Darum gehts
- Sommer 2026: Lokale Rekordhitze mit 39,7 Grad in Basel-Binningen
- Lugano hatte rekordverdächtige 53 Tropennächte über 20 Grad
- Schweiz erlebte 345'000 Blitzentladungen während Sommergewittern
Schweissperlen auf der Stirn, klebende Kleidung auf der Haut – der Sommer hat bei den Schweizern Spuren hinterlassen. Es wurden regionale Hitzerekorde aufgestellt und Hitzephasen gemessen, die es so noch nie gab. Am 31. August ging der meteorologische Sommer zwar zu Ende, doch in Erinnerung bleiben wird er uns trotzdem.
Rekordhoch an heissen Tagen
Dieser Sommer verzeichnet in der Schweiz einen Temperaturüberschuss von knapp 3,5 Grad. Das lässt sich auf eine Rekordzahl an heissen (über 30 Grad) und sehr heissen (über 35 Grad) Tagen zurückführen. Aber auch einzelne, regionale Temperaturrekorde tragen zu dem Temperaturüberschuss bei. So wurde in Basel-Binningen ein neuer Rekord von 39,7 Grad erreicht, während die Einwohner von Locarno über 60 Tage lang Hitzetage (Tage mit mehr als 30 Grad) aushalten durften.
Auch der Norden der Schweiz erlebte Dutzende Hitzetage – 52 waren es in Basel und immerhin 44 in Zürich. Die hohe Anzahl an Hitzetagen ist ein neues Phänomen. Früher gab es in Basel im Durchschnitt (gemessen 1991–2020) nur 14 Hitzetage. Vor den 2000er-Jahren waren Tage mit Temperaturen über 35 Grad eine absolute Ausnahme.
Tropennächte und Gewitter
Die Hitze in diesem Sommer hatte zur Folge, dass auch die Nächte tropisch warm waren. Von einer Tropennacht spricht man, wenn die Temperatur nicht unter 20 Grad fällt. In der Anzahl an Tropennächten ist Lugano mit 53 an der Zahl Spitzenreiter. Doch auch hier ist Locarno-Monti mit 52 Tropennächten weit oben im Ranking.

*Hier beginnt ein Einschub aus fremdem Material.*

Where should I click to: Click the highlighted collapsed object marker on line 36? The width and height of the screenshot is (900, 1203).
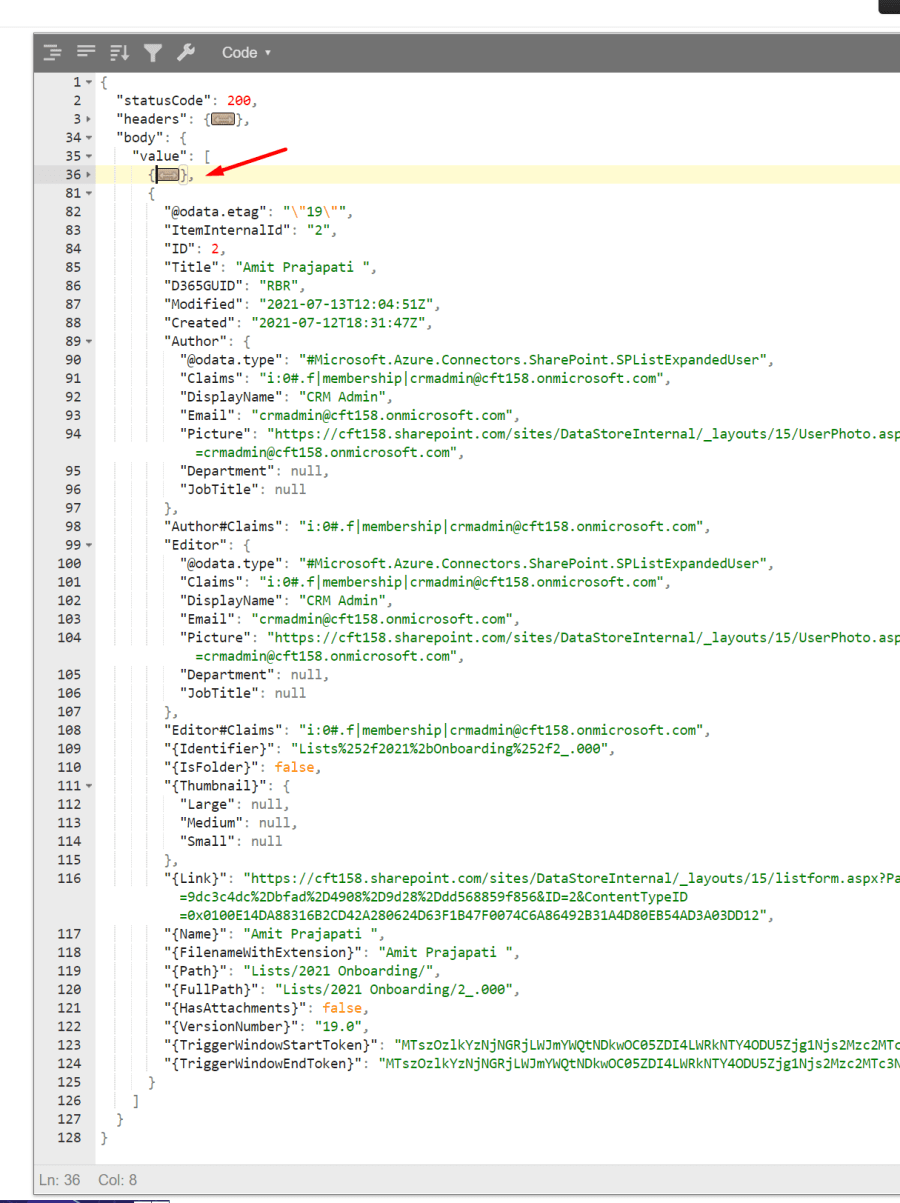click(167, 174)
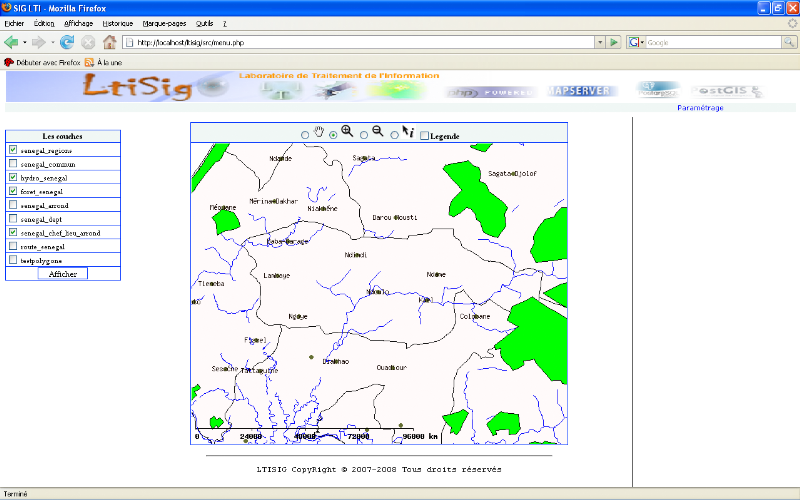Expand the back button history dropdown arrow

(x=52, y=42)
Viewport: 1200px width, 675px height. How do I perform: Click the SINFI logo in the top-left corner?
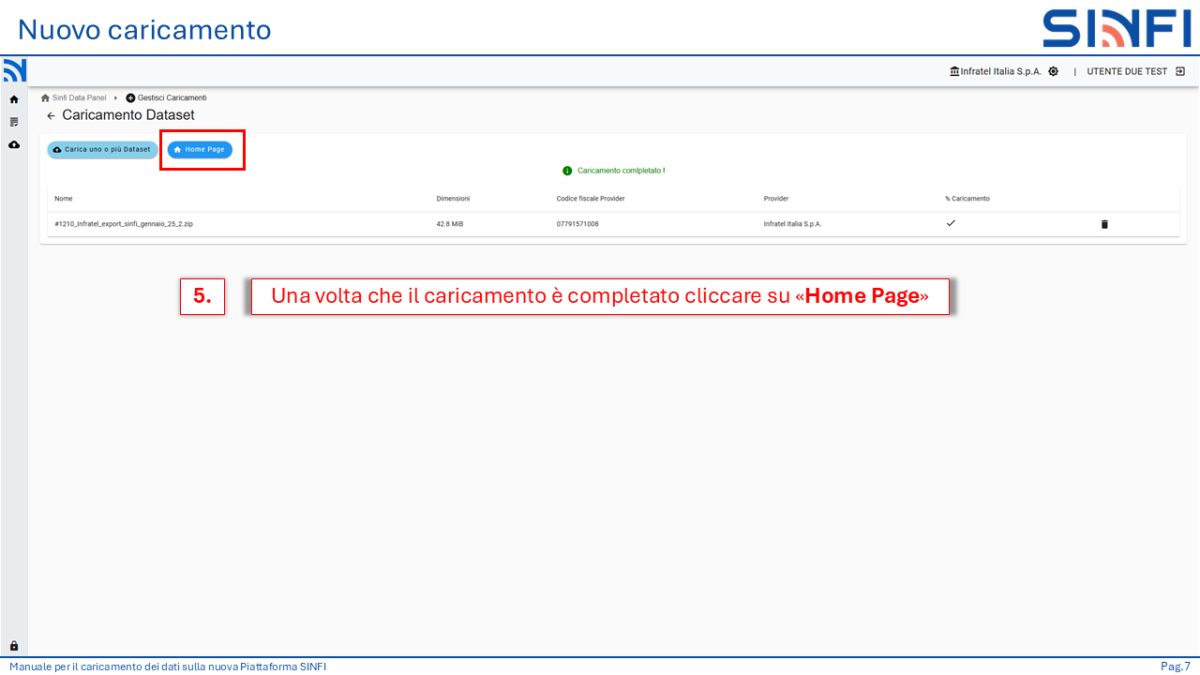click(x=14, y=71)
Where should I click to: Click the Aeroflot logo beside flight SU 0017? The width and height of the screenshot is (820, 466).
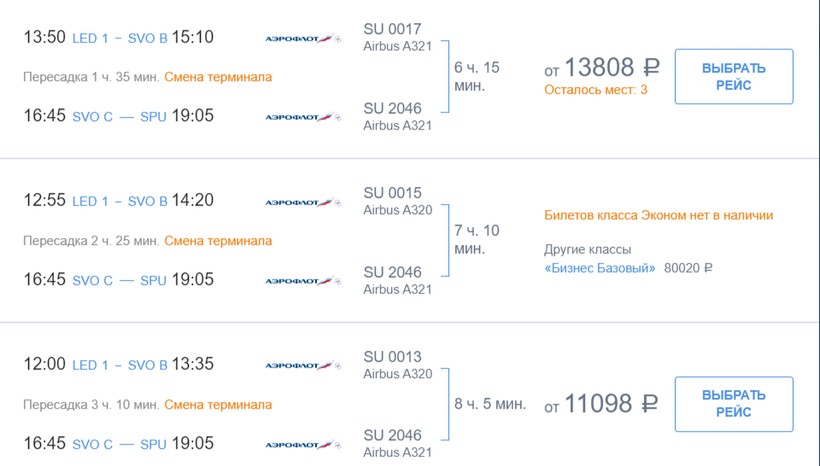point(302,38)
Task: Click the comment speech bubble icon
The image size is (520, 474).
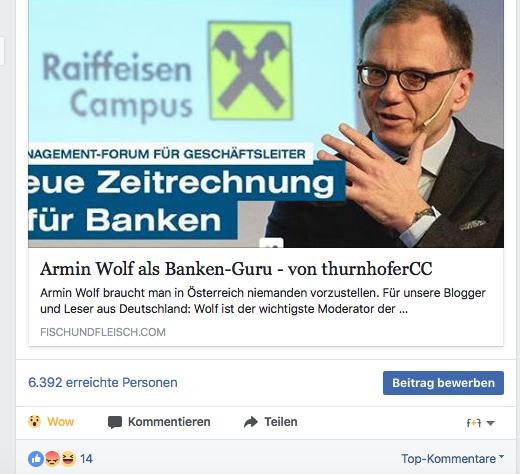Action: click(115, 422)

Daneben zeichnen auch Sommergewitter diesen Sommer aus. In der ganzen Schweiz wurden diesen Sommer knapp 345'000 Blitzentladungen registriert, wie Meteo News berichtet. Zu den heftigen Unwettern, Blitz und Donner reihen sich auch Hagelschauer in die Reihe der Sommergewitter-Symptome ein. Erst am vergangenen Freitag wurden zahlreiche Autos und Gebäude durch Hagelgewitter beschädigt.
Meteorologisch mag der Sommer nun vorbei sein, doch zweifelsohne werden seine Extreme die Schweizer noch bis in den Herbst begleiten.